Ik was ook wel benieuwd. Aantekeningen laten namelijk goed zien hoe goed iemand waarneemt en dus schrijft. Verhalen of romans dwingen auteurs altijd tot bepaalde conventies, in het vertellen. Ook als ze zich afzetten tegen wat in hun tijd gebruikelijk is. En bij een schrijver als W. Somerset Maugham, die leefde van 1874 tot 1965, zijn veel van die vertelconventies de onze niet meer.

Hij debuteerde in 1897. En ook dat hij de beste betaalde schrijver ter wereld uit de jaren 1930 was, kon tegen hem spreken. Wat uit die tijd is voor ons nu nog de moeite waard?

Ik geef toe vrij grote moeite te hebben gehad met het eerste gedeelte uit dit boek, die de jaren beslaan toen Somerset Maugham nog niet volledig voor het schrijven had gekozen. Hij studeerde geneeskunde toen, en kwam op mij niet over als een sympathiek mens.

Toch maakten sommige passages wel indruk. Zoals de terloopse beschrijving van een keizersnede, die gedaan werd in een collegezaal omdat het zo’n zeldzame ingreep was en studenten ervan leren konden. De moeders overleden er altijd aan. Net als die keer ook.

Later zijn weer nogal wat passages opgenomen die hoogstens voor een onderzoeker aardig zijn, omdat Somerset Maugham er vele personages in portretteert die later zijn boeken zouden bevolken. Ik stompte wat af van al die waarnemingen, vooral omdat het ze zo talrijk waren, en bijna elk voor zich een romanverhaal in zich borgen. Rijkdom kan doodslaan, vreemd genoeg.

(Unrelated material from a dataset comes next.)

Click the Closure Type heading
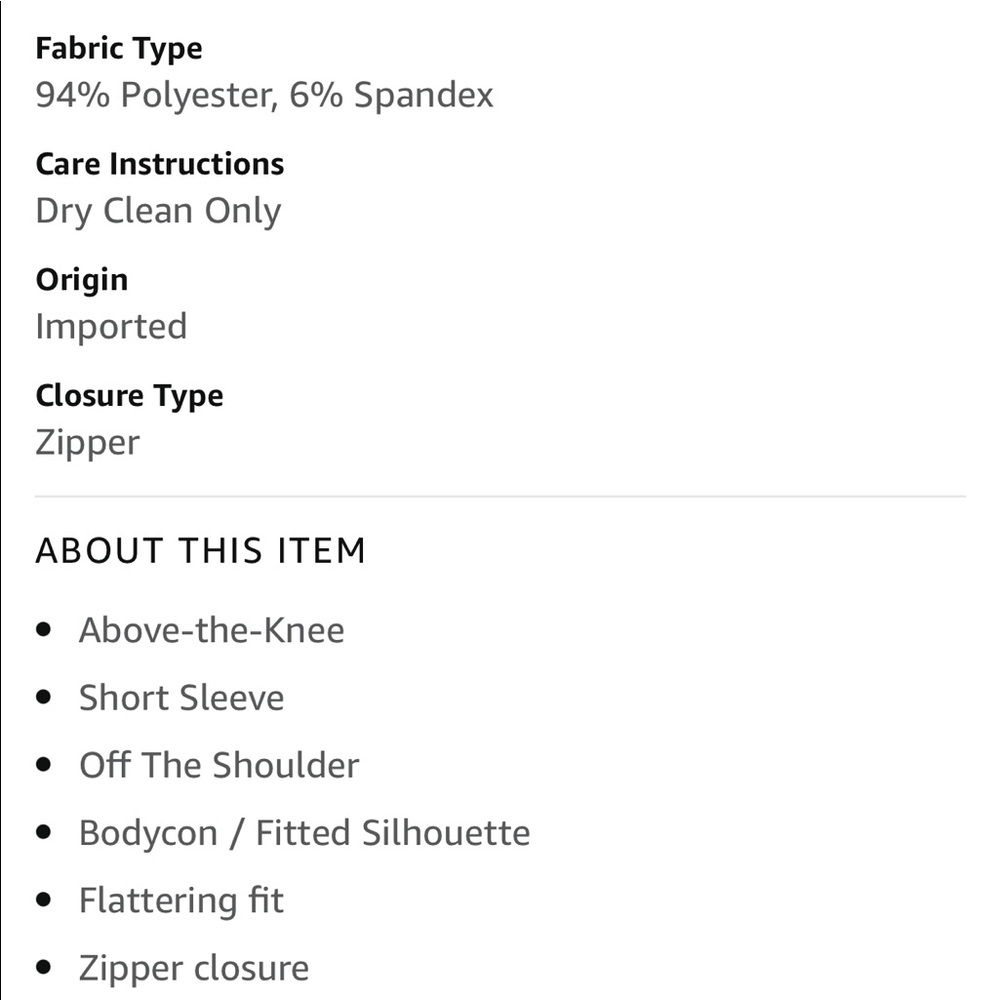 [x=129, y=396]
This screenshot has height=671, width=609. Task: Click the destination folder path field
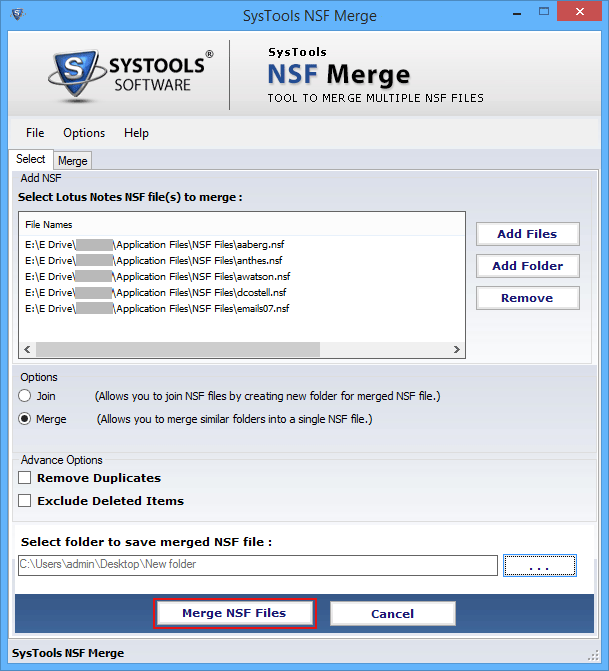(x=257, y=566)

Nee, uiteindelijk het ging toch me om die andere waarnemingen, bijvoorbeeld de aantekeningen die een supplement zijn op die eerdere autobiografie. De opmerkingen waarin Somerset Maugham zich onversierd uitte over wat hem raakt in boeken, en waarom dan wel.

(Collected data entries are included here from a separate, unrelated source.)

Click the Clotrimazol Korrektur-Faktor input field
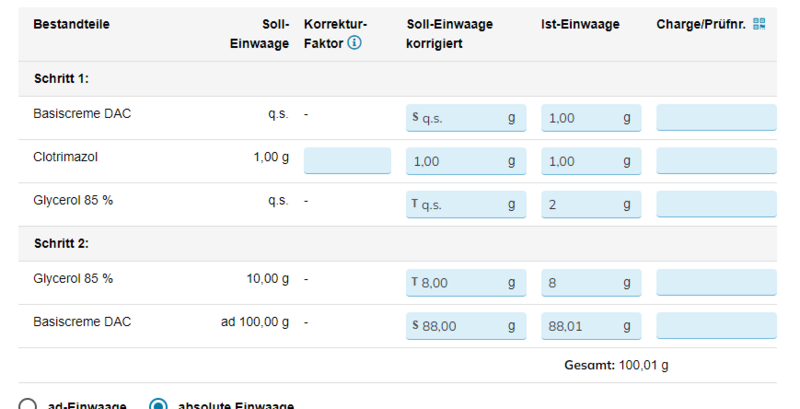This screenshot has height=409, width=800. coord(347,161)
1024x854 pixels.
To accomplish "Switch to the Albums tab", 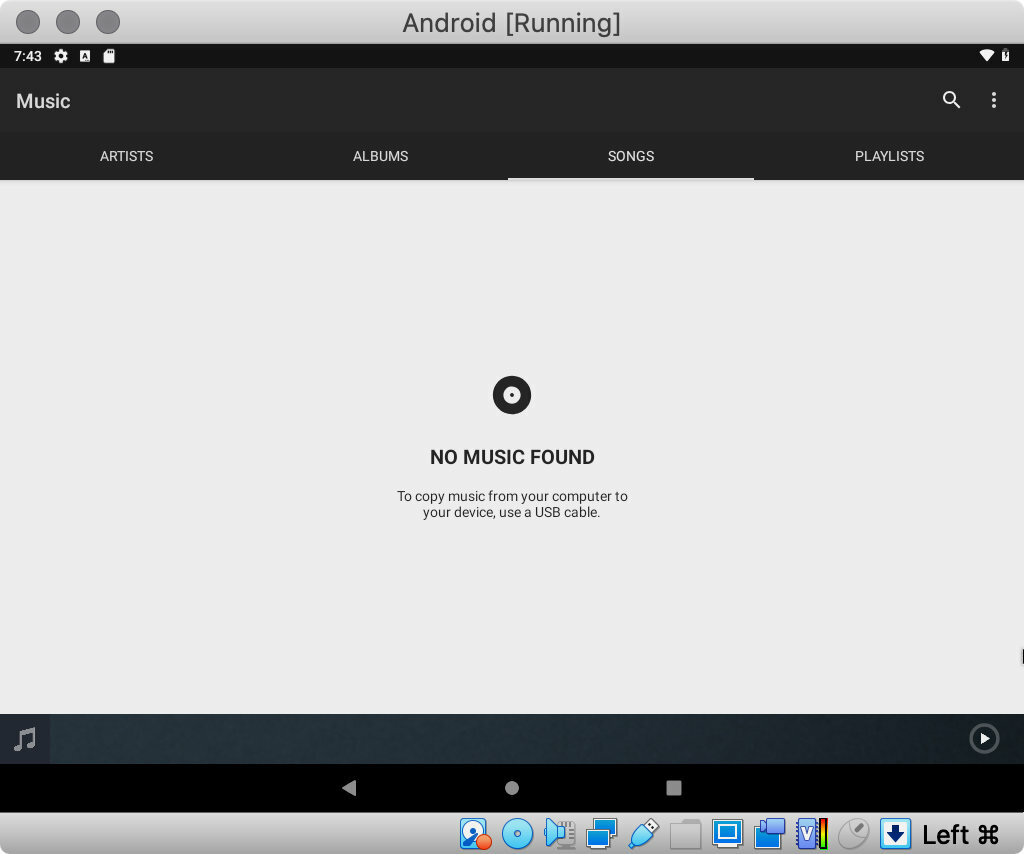I will tap(380, 156).
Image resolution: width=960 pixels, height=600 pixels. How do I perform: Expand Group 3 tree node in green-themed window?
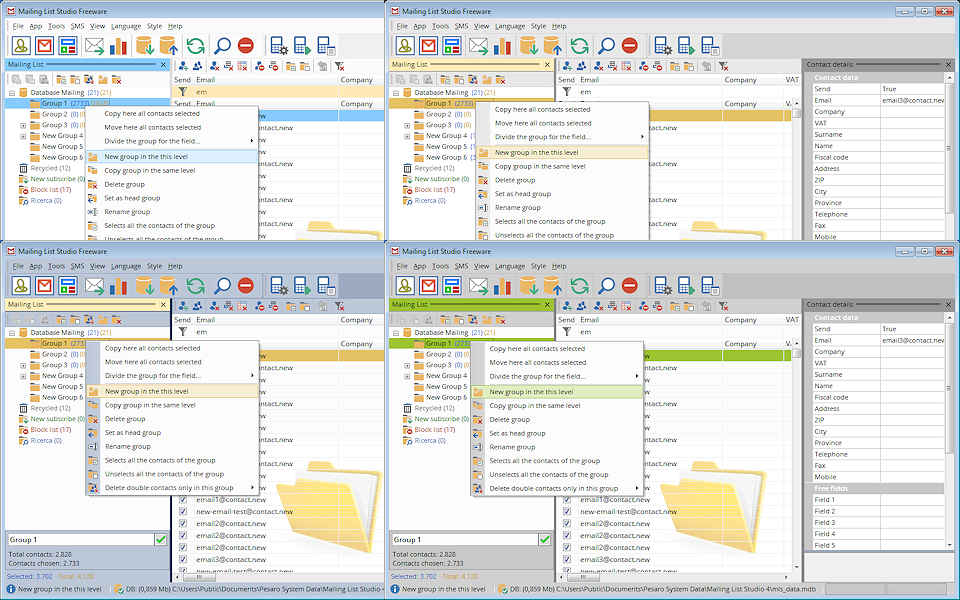(407, 365)
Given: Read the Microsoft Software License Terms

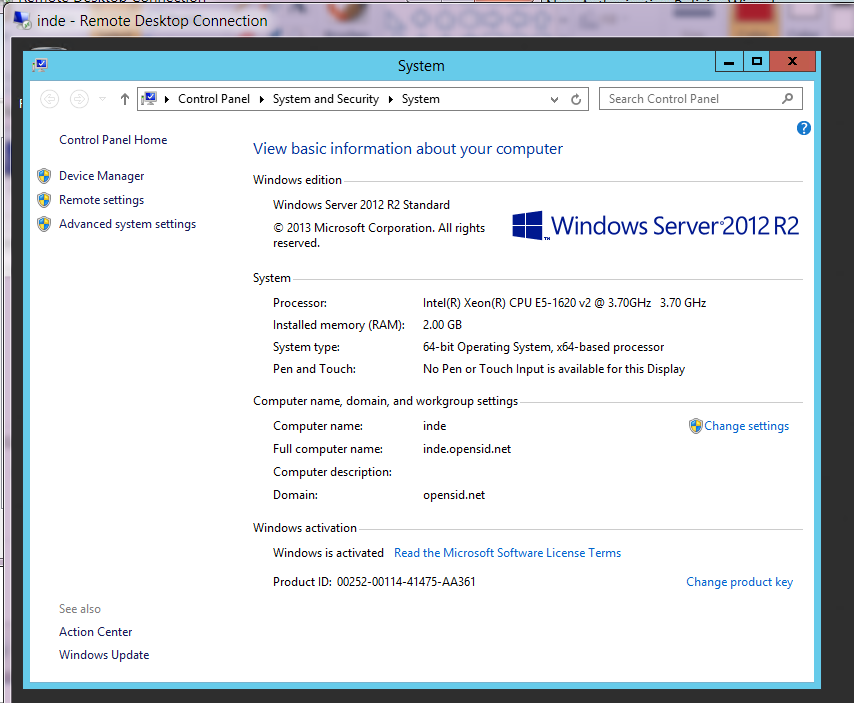Looking at the screenshot, I should [x=507, y=553].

Of die aantekeningen die bijna een brief zijn aan zichzelf.

Tuurlijk, de schrijver had een veel rijker leven dan uit The Summing Up of A Writer’s Notebook samen blijkt. Een leven met spionageopdrachten bijvoorbeeld. En ook komt zijn homoseksualiteit, of biseksualiteit, bijna nergens in terug.

Maar ik heb enige weken met dit boek doorgebracht, omdat er soms wel heel veel op de pagina’s staat. En dat was een overwegend positieve ervaring.